All of these scenarios are experiences that someone may have with the product. These experiences may overlap with the actual interface but they are distinct. The interface is the ketchup bottle, and the experience is everything that happens, before, after, or during that may make for a good or bad experience.

Many companies that have software as part of their products have dedicated user interface designers but it’s equally important to have people thinking about the total user experience.

Thinking through the end-to-end user experience will help you uncover gaps in service delivery, customer service, and generally WHY people are using your products and HOW they go about using them. Great UI and UX go hand-in-hand in making better products that you and I can use and enjoy using every day.


Apple User Experience

Apple has struggled on the UX design front over the last few years. You can see some of the problems in both the hardware and the software across a number of products but I’m going to go deep on just one feature that you use every day the lock screen…

The iPhone lock screen and it’s overall design was part of the original launch of the iPhone, but the simplicity of the original design has eroded over the years.

The original design was:

  • Hard to trigger by accident
  • Simple and intuitive (even for a baby)
  • Could be done with one hand and taking the phone out your pocket couldn’t cause an accidental gesture
  • There was nothing to confuse you

As the iPhone grew in popularity there was a lot of interest in having more functionality quickly available. The iPhone was the most popular camera and quick access to the camera was added to the lock screen in iOS 6.

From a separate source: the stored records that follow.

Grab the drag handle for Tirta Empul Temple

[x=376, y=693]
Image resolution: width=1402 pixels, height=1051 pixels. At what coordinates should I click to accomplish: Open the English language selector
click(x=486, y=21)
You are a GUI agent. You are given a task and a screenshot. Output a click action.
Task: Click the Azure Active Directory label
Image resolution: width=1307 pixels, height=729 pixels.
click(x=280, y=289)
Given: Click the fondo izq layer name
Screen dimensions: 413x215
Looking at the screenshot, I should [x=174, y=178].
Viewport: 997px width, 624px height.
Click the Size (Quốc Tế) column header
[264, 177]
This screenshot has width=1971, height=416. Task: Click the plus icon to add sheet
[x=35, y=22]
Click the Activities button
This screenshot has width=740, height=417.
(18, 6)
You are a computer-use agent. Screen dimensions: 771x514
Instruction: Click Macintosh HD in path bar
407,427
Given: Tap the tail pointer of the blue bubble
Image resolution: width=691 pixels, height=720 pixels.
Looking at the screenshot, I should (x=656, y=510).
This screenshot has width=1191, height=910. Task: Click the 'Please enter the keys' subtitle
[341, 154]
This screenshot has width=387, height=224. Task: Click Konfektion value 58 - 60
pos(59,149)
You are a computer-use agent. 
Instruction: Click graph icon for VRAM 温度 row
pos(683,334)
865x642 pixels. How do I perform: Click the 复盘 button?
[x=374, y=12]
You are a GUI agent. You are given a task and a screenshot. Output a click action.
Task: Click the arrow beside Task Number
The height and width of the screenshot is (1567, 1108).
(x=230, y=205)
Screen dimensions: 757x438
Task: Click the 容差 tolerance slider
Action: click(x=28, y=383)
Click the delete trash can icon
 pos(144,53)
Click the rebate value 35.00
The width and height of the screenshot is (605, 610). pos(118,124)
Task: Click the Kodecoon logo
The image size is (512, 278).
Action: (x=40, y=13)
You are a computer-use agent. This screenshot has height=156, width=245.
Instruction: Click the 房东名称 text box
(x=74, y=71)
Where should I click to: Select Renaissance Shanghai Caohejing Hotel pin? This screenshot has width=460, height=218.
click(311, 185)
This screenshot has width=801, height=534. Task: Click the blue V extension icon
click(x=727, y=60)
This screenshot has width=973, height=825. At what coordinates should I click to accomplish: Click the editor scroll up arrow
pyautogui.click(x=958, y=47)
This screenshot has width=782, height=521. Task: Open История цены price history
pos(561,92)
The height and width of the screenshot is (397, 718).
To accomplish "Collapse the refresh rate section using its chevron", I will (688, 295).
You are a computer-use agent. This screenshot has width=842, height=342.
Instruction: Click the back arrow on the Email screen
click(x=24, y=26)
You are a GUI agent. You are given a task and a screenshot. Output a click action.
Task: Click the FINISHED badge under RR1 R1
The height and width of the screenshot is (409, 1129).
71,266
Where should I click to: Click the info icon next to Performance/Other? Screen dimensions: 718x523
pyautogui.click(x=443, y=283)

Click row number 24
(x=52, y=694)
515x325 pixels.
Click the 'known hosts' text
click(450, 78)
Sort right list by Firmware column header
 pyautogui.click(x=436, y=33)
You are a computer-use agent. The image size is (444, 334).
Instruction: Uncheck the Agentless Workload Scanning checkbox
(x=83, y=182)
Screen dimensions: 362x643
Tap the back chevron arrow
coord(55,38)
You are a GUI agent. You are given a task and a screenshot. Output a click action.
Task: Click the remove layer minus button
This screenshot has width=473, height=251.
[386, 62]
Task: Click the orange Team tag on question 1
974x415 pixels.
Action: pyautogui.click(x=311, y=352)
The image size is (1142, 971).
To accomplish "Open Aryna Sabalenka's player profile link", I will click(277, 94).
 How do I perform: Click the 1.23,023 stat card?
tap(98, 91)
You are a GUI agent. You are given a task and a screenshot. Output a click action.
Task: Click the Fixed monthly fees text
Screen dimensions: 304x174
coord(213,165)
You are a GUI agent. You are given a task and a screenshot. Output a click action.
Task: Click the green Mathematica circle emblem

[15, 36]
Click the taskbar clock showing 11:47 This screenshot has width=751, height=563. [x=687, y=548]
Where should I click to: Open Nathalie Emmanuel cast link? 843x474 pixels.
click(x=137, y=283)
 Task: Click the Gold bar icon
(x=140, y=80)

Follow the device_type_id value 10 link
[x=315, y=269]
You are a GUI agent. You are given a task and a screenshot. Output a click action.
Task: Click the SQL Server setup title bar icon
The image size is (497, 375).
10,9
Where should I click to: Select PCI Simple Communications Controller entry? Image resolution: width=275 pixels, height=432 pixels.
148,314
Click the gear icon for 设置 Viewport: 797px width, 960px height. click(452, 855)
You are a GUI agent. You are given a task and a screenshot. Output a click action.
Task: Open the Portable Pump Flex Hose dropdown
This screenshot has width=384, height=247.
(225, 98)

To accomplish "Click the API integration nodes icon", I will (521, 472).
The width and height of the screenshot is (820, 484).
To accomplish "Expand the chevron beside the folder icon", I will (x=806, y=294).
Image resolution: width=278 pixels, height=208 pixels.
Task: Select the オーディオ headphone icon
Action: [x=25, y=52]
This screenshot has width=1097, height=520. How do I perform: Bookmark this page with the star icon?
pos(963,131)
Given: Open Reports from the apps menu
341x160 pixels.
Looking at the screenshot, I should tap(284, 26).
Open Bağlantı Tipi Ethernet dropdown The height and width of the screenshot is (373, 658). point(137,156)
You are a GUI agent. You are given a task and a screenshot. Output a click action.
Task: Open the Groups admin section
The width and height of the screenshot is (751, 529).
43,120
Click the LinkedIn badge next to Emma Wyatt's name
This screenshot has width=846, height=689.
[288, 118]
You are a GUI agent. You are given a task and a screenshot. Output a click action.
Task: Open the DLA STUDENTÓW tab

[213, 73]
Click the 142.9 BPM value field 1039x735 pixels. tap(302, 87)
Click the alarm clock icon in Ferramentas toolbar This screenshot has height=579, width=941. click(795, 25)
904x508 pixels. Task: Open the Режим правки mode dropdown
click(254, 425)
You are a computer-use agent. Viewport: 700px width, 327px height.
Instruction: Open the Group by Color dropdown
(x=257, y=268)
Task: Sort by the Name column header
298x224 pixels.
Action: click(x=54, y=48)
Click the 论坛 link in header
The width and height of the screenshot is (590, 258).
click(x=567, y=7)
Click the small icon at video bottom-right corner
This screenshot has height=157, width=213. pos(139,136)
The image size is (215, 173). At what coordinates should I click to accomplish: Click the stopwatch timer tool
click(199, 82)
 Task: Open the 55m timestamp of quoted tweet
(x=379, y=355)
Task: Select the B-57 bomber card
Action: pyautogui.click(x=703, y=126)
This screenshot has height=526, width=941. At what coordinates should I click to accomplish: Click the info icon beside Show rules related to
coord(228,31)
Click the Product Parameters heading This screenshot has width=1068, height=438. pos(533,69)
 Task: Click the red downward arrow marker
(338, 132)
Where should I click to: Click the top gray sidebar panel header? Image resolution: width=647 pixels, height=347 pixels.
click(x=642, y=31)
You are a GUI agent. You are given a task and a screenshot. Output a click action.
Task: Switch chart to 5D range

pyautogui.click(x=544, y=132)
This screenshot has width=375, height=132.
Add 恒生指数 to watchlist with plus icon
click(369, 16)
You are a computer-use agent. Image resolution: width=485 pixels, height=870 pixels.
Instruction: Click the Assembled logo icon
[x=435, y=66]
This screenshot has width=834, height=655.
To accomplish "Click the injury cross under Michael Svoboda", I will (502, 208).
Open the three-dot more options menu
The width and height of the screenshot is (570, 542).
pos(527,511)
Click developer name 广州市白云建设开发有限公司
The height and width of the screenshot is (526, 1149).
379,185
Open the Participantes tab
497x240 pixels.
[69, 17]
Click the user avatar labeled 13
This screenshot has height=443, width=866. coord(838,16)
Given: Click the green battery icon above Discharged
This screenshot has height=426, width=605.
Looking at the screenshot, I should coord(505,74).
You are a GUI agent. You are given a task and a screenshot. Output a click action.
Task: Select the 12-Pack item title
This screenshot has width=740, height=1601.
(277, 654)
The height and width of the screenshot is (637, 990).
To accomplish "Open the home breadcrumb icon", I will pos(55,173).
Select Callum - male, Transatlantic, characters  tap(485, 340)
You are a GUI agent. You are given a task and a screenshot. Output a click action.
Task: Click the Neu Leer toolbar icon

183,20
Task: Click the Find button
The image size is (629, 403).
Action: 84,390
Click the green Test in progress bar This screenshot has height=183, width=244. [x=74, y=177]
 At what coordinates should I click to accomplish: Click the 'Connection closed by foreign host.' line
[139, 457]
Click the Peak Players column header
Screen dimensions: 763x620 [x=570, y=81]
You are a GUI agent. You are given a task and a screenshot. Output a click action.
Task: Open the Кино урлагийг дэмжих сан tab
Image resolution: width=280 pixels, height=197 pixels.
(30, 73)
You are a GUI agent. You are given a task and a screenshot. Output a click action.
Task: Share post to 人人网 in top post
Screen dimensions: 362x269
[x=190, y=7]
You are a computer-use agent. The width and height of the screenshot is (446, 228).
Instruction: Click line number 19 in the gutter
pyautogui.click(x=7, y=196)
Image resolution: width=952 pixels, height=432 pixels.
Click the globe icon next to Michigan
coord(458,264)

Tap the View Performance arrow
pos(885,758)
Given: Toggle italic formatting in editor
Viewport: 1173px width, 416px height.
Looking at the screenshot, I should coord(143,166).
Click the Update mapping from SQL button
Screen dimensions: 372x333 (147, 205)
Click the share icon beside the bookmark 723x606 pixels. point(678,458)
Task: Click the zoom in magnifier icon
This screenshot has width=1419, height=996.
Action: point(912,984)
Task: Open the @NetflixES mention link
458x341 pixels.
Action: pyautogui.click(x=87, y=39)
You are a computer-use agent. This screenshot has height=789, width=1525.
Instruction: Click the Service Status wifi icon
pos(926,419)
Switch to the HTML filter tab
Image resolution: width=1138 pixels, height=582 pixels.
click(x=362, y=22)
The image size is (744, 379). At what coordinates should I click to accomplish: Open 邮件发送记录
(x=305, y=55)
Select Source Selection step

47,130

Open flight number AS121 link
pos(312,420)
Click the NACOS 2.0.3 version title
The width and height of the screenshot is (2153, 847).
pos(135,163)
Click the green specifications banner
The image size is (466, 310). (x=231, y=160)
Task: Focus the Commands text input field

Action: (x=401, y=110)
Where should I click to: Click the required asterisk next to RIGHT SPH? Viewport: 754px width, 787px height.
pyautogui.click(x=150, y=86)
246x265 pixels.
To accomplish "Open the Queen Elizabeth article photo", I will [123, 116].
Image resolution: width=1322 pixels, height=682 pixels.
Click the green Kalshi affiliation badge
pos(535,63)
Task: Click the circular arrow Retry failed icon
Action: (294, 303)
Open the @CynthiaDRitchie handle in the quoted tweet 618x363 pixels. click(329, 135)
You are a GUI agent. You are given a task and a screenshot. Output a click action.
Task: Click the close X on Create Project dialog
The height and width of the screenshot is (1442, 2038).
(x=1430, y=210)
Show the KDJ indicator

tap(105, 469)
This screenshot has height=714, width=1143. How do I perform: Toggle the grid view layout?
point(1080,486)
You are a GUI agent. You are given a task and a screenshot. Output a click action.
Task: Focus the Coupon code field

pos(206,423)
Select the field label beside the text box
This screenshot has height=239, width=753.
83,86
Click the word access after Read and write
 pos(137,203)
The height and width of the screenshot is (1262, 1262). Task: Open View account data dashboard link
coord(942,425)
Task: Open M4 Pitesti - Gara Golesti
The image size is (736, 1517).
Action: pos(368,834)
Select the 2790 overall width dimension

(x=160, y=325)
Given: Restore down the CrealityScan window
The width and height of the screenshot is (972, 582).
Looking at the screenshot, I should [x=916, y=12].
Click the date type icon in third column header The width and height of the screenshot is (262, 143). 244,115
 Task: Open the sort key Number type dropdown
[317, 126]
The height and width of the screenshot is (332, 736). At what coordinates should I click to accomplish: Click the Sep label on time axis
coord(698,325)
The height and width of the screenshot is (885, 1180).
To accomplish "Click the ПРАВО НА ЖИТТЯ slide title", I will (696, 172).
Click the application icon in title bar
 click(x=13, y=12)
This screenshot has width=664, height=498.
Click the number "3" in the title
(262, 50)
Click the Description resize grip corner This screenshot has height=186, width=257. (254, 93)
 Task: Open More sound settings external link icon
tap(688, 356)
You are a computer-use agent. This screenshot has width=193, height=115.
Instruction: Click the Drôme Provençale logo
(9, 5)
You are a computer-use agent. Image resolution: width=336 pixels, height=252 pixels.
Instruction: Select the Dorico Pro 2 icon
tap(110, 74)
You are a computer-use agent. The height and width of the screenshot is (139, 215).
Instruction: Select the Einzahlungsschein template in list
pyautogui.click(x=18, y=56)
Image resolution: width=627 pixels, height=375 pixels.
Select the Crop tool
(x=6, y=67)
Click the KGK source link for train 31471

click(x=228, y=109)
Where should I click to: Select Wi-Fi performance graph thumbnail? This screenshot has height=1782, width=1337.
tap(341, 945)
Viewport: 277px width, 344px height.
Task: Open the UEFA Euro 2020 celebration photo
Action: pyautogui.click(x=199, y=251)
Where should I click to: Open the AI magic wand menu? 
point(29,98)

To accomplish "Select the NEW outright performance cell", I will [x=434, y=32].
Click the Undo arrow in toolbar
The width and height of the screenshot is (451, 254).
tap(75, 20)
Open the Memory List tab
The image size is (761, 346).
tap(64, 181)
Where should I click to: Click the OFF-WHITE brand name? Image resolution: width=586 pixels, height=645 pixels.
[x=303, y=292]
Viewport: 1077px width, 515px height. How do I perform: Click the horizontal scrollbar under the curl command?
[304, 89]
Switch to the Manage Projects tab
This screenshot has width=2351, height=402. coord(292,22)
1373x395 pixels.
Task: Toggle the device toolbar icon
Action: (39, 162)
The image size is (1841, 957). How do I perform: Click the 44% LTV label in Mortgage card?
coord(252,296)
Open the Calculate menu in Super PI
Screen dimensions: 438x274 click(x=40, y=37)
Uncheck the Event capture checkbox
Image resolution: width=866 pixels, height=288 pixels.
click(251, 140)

All the way through iOS 8, there were two primary gestures… Swipe across to unlock and a new gesture to swipe up to get the camera. The camera was hard to trigger by accident and gave a hint if you tapped it.

In iOS 10 things started to get more complicated.

  • The home button had become a fingerprint reader
  • The home screen was now the primary way to view notifications and act on them.
  • Apple was also experimenting with HandOff allowing you to launch or hand off applications from your computer to your phone.

That brings us to iOS 12 & 13. With the elimination of the home button, FaceID, 3D Touch, Control Center, Widgets and Notification Management… the functionality of the home screen got confusing and the original simplicity and vision were lost.

Apple introduced gestures from every edge of the screen and even used 3D-Touch to overload additional actions. The obvious on-screen gestures were gone and in it’s place were a large collection of ways to access secondary functionality.

  • The time is harder to read – thinner font
  • No on-screen instruction or obvious visual area to drag to unlock.
  • Camera no-longer bounces to show the direction of camera bounce/hint.
  • If you drag up to show notifications, you can’t drag down to hide them.
  • If you drag right you end up in widgets (unused by most people)
  • If you drag to the left you get locked in the camera area with no obvious way to get out

None of these things is a show-stopper but combined they clutter the simplicity of the original design. While the new design has more features it’s not necessarily better for the majority of people. While it adds features that 5-10% of folks may care about it complicates the experience for the other 90%.

When Apple originally released the iPhone they also released the Human Interface Guidelines (HIG). Over the years the HIG has gotten diluted and much of the advice on simplicity, legibility, texture, and usability has been diluted or removed.

As Apple continues to grow and evolve, I’m hoping they re-focus on the simplicity and elegance of the user experience. While there’s no doubt that Apple has been successful from a financial perspective the quality of their products have been declining. I’m hoping Apple’s able to re-focus on the core experiences and bring back the simplicity and delight that made the first generations of the device so magical.